Di paruh waktu tahun 2014, ketika saya semester 3 di salah satu perguruan swasta Yogyakarta, dan beberapa tulisan telah nangkring manis di media. Alangkah naifnya, alangkah tidak percayanya, saya diangkat menjadi lurah padepokan ini, dan Anwar Noeris sebagai wakilnya. Bukan apa-apa, bukan bahagia pula, tapi saya jelas-jelas menolak. Dan siapa pun diangkat jadi lurah di padepokan ini pasti menolak. Tidak ada yang legowo, terlalu pandir dengan segala macam beban yang akan dipikulnya. Walaupun tentu ada hikmah dan barokah di balik itu semua. Akhirnya saya meng-iyakan dengan desakan bertubi-tubi yang menampar di malam itu. Saya menggantikan saudara Saifa Abidillah, salah satu mahasiswa akhir UIN-SUKA, yang ketika catatan ini ditulis, masih belum juga merampungkan skripsinya.

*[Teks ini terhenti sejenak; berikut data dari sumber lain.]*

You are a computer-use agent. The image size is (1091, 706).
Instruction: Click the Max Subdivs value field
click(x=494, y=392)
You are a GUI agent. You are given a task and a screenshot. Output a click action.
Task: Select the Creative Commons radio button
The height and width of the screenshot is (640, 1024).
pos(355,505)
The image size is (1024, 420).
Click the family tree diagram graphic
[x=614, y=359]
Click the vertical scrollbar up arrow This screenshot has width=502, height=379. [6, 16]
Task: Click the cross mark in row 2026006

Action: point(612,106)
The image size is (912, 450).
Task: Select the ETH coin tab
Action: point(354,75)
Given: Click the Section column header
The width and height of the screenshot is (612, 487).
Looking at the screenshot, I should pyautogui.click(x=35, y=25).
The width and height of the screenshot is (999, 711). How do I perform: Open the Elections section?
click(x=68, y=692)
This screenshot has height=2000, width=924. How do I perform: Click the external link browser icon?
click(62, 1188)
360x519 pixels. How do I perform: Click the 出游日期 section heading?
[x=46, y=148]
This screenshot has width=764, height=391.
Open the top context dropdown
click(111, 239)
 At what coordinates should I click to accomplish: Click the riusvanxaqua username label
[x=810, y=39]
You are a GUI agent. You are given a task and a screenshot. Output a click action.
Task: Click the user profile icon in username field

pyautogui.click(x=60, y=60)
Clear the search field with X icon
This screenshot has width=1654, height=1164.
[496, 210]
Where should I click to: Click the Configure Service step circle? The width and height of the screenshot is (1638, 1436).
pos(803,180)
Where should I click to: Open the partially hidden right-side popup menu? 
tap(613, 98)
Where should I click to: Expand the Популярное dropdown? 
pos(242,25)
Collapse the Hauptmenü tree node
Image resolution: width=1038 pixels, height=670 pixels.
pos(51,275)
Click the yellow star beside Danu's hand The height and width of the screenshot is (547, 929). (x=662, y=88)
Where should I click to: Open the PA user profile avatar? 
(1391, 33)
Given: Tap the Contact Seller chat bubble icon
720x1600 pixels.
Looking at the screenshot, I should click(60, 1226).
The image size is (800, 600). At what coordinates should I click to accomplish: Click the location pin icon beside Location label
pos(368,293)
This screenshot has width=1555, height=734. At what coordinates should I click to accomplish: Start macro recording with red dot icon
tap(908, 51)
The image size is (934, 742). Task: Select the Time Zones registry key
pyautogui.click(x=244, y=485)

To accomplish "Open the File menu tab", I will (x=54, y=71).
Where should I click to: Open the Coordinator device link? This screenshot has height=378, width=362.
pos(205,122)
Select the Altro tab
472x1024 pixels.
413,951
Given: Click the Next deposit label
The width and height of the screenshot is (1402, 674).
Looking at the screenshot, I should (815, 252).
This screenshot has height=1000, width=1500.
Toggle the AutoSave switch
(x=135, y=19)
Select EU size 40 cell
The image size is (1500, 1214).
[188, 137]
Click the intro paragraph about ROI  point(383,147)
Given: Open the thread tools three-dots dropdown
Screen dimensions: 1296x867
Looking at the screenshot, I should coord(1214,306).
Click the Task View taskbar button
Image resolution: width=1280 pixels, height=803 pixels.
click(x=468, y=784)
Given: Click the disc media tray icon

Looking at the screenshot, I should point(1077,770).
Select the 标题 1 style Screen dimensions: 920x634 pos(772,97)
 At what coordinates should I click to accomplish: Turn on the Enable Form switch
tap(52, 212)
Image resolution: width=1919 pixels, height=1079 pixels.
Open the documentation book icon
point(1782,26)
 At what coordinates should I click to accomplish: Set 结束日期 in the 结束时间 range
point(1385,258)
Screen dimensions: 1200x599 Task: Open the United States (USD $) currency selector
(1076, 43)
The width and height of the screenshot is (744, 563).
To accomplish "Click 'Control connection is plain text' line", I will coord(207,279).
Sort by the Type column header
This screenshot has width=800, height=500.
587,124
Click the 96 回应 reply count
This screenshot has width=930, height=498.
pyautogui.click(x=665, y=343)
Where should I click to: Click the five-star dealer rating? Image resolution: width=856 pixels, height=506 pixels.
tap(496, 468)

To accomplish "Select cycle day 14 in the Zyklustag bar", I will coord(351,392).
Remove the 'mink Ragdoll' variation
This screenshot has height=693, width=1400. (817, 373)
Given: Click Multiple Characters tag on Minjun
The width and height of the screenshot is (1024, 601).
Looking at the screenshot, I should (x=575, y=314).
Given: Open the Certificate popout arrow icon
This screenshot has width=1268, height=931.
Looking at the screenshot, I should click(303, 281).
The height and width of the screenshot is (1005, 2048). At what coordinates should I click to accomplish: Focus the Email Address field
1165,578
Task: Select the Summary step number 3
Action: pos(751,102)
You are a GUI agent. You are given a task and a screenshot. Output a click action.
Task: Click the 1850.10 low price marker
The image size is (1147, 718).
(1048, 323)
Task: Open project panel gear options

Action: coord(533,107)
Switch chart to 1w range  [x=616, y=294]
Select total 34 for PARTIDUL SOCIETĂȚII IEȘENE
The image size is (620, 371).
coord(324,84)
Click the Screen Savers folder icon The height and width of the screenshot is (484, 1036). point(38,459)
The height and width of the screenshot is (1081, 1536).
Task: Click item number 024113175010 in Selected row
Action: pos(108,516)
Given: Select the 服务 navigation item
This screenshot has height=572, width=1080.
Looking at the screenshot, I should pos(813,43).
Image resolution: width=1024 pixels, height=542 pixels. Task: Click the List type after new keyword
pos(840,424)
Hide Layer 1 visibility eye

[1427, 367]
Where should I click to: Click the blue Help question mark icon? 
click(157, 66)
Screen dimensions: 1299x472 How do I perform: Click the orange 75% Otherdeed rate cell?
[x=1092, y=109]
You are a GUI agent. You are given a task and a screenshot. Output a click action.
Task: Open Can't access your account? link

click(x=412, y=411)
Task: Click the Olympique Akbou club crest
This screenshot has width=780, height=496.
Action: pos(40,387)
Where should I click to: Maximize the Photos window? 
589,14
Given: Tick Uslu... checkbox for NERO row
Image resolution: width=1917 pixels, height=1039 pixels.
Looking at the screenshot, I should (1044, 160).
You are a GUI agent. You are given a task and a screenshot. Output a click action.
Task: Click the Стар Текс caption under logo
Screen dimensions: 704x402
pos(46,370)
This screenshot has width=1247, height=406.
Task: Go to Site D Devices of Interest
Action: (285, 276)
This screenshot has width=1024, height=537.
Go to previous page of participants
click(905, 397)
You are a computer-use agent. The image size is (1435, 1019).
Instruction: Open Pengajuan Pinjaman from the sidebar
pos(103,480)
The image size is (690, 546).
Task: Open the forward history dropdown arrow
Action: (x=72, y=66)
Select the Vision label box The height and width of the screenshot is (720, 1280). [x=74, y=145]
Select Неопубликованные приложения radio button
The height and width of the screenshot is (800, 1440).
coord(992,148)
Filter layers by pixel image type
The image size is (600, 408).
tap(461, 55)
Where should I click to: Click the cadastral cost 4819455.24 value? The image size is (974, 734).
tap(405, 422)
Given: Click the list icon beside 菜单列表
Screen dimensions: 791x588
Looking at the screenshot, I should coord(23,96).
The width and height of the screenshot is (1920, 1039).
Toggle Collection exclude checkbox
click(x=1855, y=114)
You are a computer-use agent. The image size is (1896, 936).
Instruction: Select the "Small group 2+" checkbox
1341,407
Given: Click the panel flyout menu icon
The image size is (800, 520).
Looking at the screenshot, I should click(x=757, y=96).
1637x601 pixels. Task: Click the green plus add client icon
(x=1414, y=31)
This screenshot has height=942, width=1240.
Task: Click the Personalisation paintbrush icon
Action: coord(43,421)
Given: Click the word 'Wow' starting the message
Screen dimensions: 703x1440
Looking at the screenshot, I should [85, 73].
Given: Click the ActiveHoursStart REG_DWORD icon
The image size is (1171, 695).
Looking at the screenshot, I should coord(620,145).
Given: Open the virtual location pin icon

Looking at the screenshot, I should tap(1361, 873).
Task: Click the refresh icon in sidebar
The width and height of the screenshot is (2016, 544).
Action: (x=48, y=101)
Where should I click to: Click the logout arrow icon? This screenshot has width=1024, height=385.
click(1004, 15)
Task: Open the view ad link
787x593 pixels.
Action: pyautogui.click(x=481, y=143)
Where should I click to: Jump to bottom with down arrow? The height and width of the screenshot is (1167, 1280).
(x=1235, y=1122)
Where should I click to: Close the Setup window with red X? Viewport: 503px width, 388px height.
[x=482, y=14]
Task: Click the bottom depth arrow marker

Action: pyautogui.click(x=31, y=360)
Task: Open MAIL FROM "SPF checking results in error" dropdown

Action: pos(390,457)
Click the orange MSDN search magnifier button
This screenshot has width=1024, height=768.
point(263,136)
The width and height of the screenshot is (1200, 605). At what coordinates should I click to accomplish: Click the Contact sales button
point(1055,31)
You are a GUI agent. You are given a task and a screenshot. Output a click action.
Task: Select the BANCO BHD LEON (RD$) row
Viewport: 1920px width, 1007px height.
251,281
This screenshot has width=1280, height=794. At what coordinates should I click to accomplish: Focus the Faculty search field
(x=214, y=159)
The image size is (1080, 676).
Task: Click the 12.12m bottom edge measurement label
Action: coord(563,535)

Di awal menyandang jabatan lurah, saya tentu was-was mengambil kebijakan, karena masih ada stakeholder (empu) yang mengawasi jalannya roda padepokan agar tatap seimbang dan tidak ada ban bocor. Diantaranya, ada bapak musyawarah burung-burung Empu Ridhafi Asah Atalka, bapak kuda terbang Empu Saifa Abidillah, bapak Lawe Ahmad Naufel, dan bapak Arya Dwipangga Muafiqul Khalid MD.
Di awal jabatan ambiguitas itu, alangkah hinanya telah terjadi sedikit goresan di langit-langit padepokan ini. Yakni sebuah tragedi kemanusian, ketika salah satu dari kami berbuat sesuatu, jenaka, memalukan, dan menggoyang eksistensi padepokan ini. Amazing phenomenon. Kami mengkultusan itu sebagai “Tragedi pom bensin”, para pendekar pasti mafhum dengan istilah ini.
Di awal tahun 2015, ada pula segelintir tragedi dalam roda pemerintahan saya, yakni peristiwa ketika kami melakukan kegiatan satu malam mengenang pendiri padepokan kami Gus Zainal Arifin Thoha, haul kami menyebutnya. Tragedi itu cukup menggetarkan padepokan kami, ketika pengampu padepokan baru padepokan ini tidak mau datang ke acara itu. Kami paham, tapi toh sikap responsibility harus ditegakkan seperti selalu dikumandangkannya sesekali. Di tahun berikutnya ternyata lebih baik, karena pengampu menjadi katalisator haul, dan menjadi jimat promosi ke masyarakat bahwa sebentar lagi akan ada pembangunan padepokan baru. Di tanah sendiri samping musholla, dan tentu lebih representatif untuk dikata pesantren.
Alhamdulillah saat catatan ini ditulis, pembangunan padepokan baru kami kurang lebih telah berjalan 80%. Dengan berbagai tragedi melingkupinya, meskipun tidak maksimal 100% kami sejatinya juga terlibat dalam pembangunan, meskipun cuma angkut pasir, ngontrol kehadiran tukang, ngedak (ngecor) dll, semoga tidak dianggap tidak bantu-bantu sama sekali.
Di tahun 2016, selain kami mengardip tulisan yang dimuat dalam bentuk print out, kami juga mengarsip tulisan dalam sebuah website: lesehansastrakutubyogyakarta.blogspot.co.id/ jika antum-antum ingin mengkroscek jerih-payah kami dalam berkarya.
Pada pertengatahan tahun 2017 adalah puncak jabatan berat ini. Semoga di pundak lurah baru dan padepokan baru akan melahirkan pendekar-pendekar penulis baru. Amin...!!